= LEAFY =

Plant gene

LEAFY (abbreviated LFY) is a homeotic plant transcription factor that plays a key role in specifying that the undifferentiated cells present in an indeterminate inflorescence meristem develop into a floral meristem and eventually flowers.

LEAFY encodes a plant-specific transcription factor, is found in all land plants and in charophytes and one of its exons have been used extensively in phylogenetic work on spermatophytes.

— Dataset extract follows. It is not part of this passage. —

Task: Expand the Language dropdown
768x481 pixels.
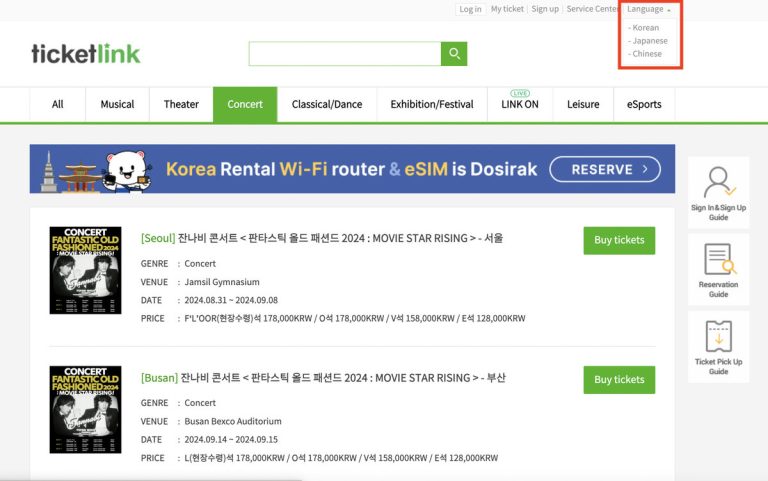Action: coord(649,9)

In Arabidopsis thaliana, LEAFY acts as a master regulator of floral development. Transcription of LEAFY is suppressed in vegetative tissues by TERMINAL FLOWER 1 (TFL1) and activated by FLOWERING LOCUS T (FT); both TFL1 and FT act through the bZip transcription factor FD. When LEAFY is sufficiently expressed (due to greater FT binding to FD than TFL1), floral fate is then determined. The LEAFY protein then activates transcription of another homeotic transcription factor, APETALA1, first by binding to the APETALA1 locus and then by making the surrounding chromatin accessible through chromatin remodeling and displacing H1 linker histones. APETALA1 functions as a A-class gene in the ABC model of flower development and specifies sepal and petal floral organ development, furthering the transition of the meristem into floral identity.

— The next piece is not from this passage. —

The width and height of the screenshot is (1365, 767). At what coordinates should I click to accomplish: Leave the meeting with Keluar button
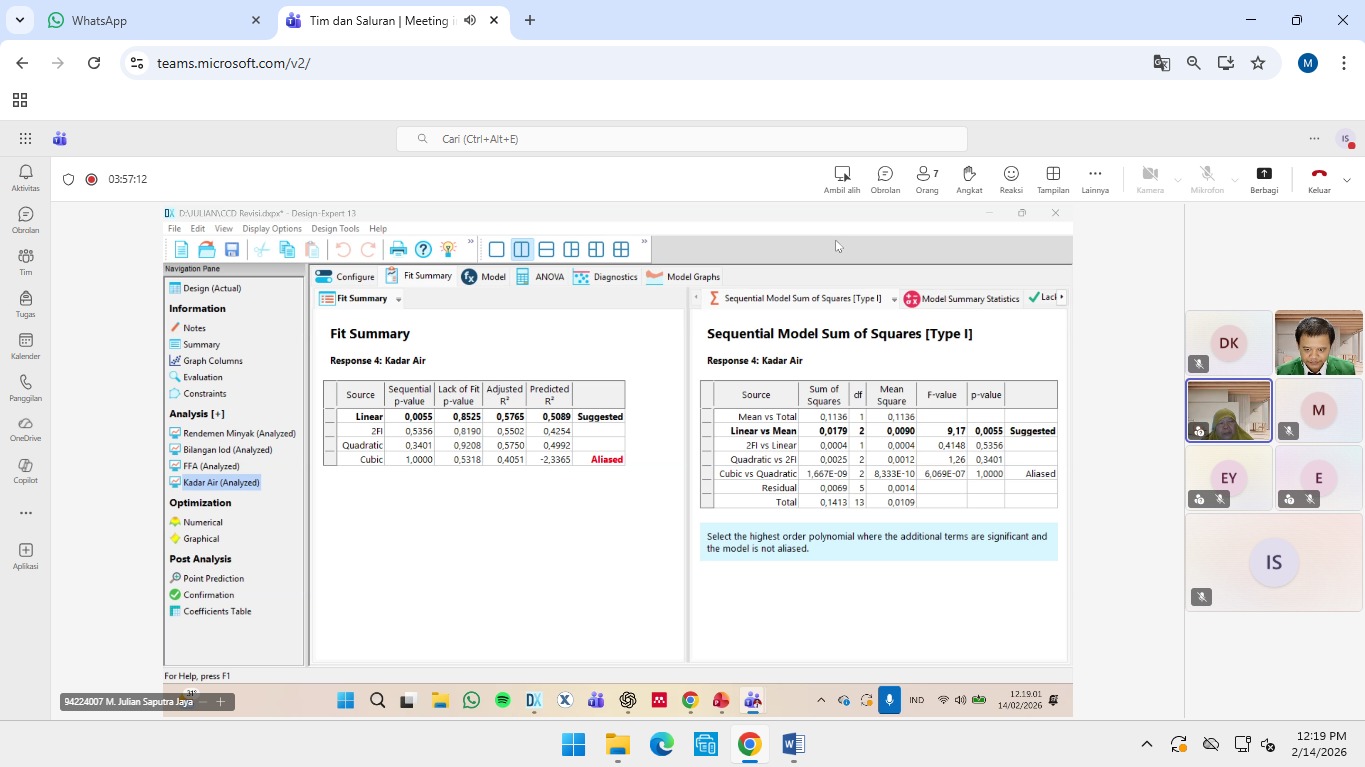click(x=1319, y=178)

LEAFY loss-of-function mutants in A. thaliana typically possess leafy, vegetative shoots where flowers would normally develop. These mutants are generally sterile due to the lack of flower development, although they can occasionally develop pistils, especially when mutants are grown in colder temperatures. When LEAFY is overexpressed, plants are less sensitive to environmental signals and flower earlier.

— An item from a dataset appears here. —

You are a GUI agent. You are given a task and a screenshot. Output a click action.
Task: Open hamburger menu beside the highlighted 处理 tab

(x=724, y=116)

The LEAFY protein has two conserved domains: the DNA binding domain, a helix-turn-helix motif buried inside a unique 7-helix fold and a Sterile Alpha Motif. It binds DNA as a dimer and its binding site has been identified both in vivo and in vitro. The F-box protein Unusual Floral Organs (UFO) is able to redirect LFY to binding sites that LFY cannot access alone and, together, they regulate genes involved in petal and stamen development (such as APETALA3, PISTILLATA or RABBIT EARS).